Na ação, Bandeira de Mello pede a suspensão do leilão e o cancelamento de todo o edital de licitação da Vale. Ele desfila uma série de irregularidades cometidas pelo BNDES durante o processo. Três de seus argumentos foram aceitos pelo juiz em sua decisão.
Em primeiro lugar, o juiz considerou que o BNDES desrespeitou a lei que regulamenta as privatizações ao não publicar o edital de privatização da Vale do Rio Doce num jornal de notória circulação nacional. de abril de 90, modificada pela MP (medida provisória) nº 1481-46, de 14 de fevereiro de 97.
Além do Diário Oficial da União, o BNDES veiculou o edital nos jornais Gazeta Mercantil e Jornal do Comércio que, apesar de respeitáveis, têm reduzida circulação, afirmou Bandeira de Mello.
Segundo ele, o edital precisaria ter sido publicado em pelo menos dois dos quatro maiores jornais do Brasil: A Folha de S.Paulo, o O Estado de São Paulo, O Globo e o Jornal do Brasil têm circulações muito superiores, disse o advogado.
O edital não foi publicado em jornais de grande circulação nacional, mas em apenas dois de reduzidas tiragens, sendo que um deles é dirigido a público específico (Gazeta Mercantil), o que afronta o artigo 12 da Medida Provisória específica e a lei de regência, afirmou o juiz João Batista Gonçalves.
Além disso, o governo federal não justifica sua decisão de vender a Companhia Vale do Rio Doce.

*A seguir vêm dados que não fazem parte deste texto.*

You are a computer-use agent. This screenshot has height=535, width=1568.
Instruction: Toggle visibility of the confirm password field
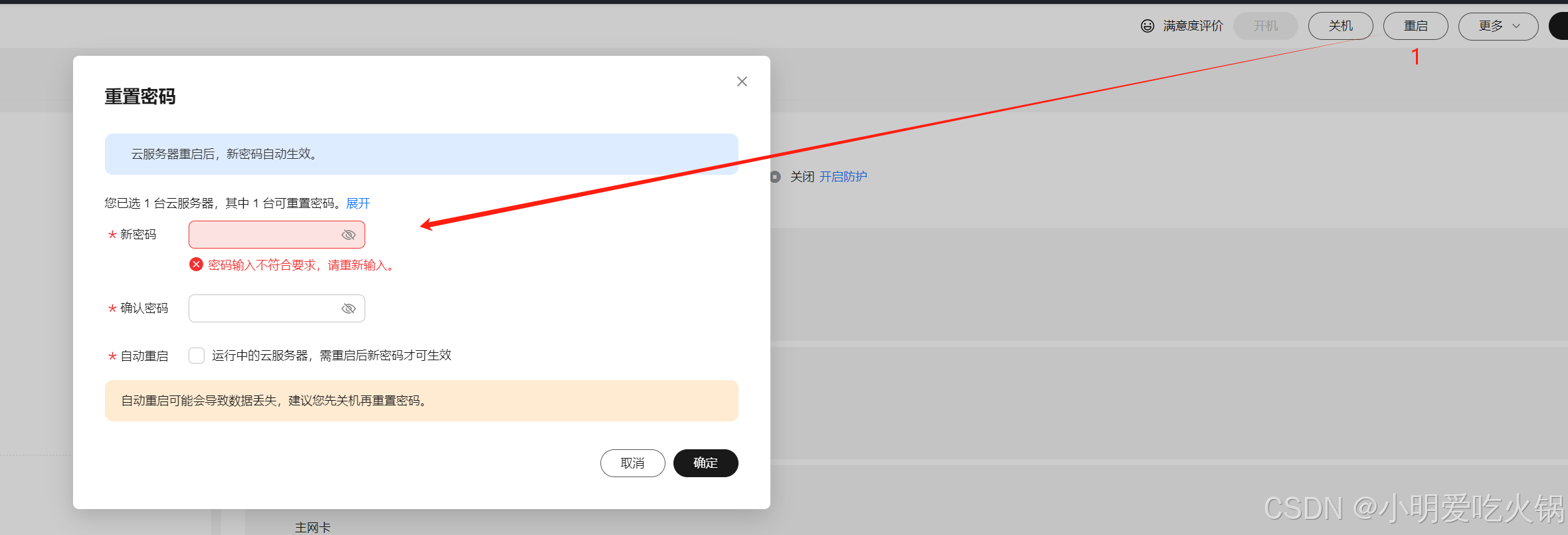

Esta é outra exigência da lei que regulamenta as privatizações. A lei exige que o governo dê uma justificativa detalhada do por quê quer vender uma estatal. No edital, o BNDES não apresentou nenhuma justificativa para a venda da Vale, diz Bandeira de Mello. Segundo a sentença do juiz, assaz grave é a alegada falta de justificação, circunstância bastante para anular todo o certame.
O terceiro argumento do advogado é que, ao vender a Vale, o governo transferirá a terceiros o direito de exploração de recursos minerais ainda nem descobertos e, portanto, cujo valor não pode ser avaliado. Com isto, frauda-se o sentido da exigência legal de prévia avaliação do bem a ser vendido, pois se aliena, pelo valor da avaliação, mais do que aquilo que foi avaliado e cujo montante sequer se sabe qual é, afirma Bandeira de Mello na ação popular.
Após aceitar esses três argumentos, o juiz João Batista Gonçalves suspende o leilão até o julgamento do mérito da ação popular. Segundo ele, a venda da empresa antes da decisão final da Justiça traria graves, incalculáveis e irreversíveis prejuízos ao patrimônio da nação. Essa ação apresenta argumentos muito fortes. Duvido que algum juiz suspenda essa liminar, afirmou Bandeira de Mello.